The Luminous, Hard State Can't Be MAD

TL;DR

This paper argues that the luminous, hard state of black hole X-ray binaries cannot always be associated with magnetically arrested discs because of conflicting observational and simulation-based evidence regarding QPOs and disc precession.

Contribution

The paper presents a novel argument linking QPO origins, jet precession, and magnetic field effects to challenge the association of MADs with certain black hole states.

Findings

Type-C QPOs are best explained by Lense-Thirring precession.

Optical and IR QPOs suggest jet precession occurs.

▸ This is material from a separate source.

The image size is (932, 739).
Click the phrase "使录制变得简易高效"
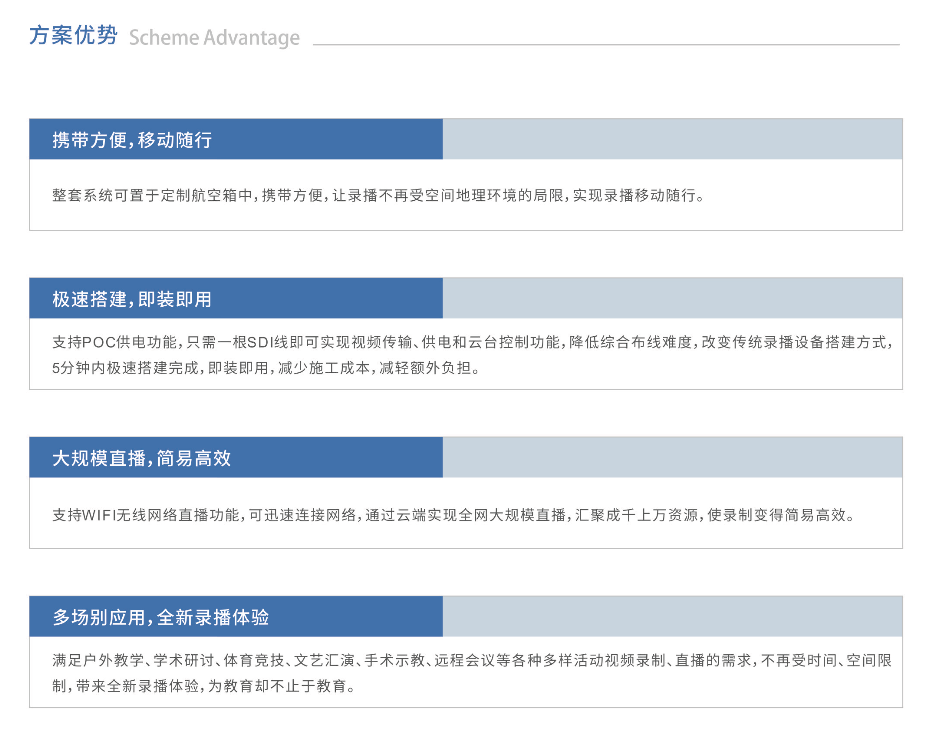click(781, 515)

Simulations show MADs suppress Lense-Thirring precession.

Abstract

We present a straightforward argument for why the luminous, hard state of black hole X-ray binaries (BHXRBs) cannot always be associated with a magnetically arrested accretion disc (MAD). It relies on three core premises: 1) that the type-C quasi-periodic oscillation (QPO) is best explained by Lense-Thirring (LT) precession of a tilted, inner, hot flow; 2) that observed optical and infrared (IR) QPOs with the same or lower frequency as the type-C QPO suggest the jet, too, must precess in these systems; and 3) that numerical simulations of MADs show that their strong magnetic fields promote alignment of the disc with the black hole and, thereby, suppress LT precession. If all three premises hold true, then, at least whenever the optical and IR QPOs are observed alongside the type-C QPO, these systems cannot be in the MAD state. Extending the argument further, if the type-C QPO is always associated with LT precession, then it would rule out MADs anytime this timing feature is seen, which covers nearly all BHXRBs when they are in the luminous, hard and hard-intermediate states.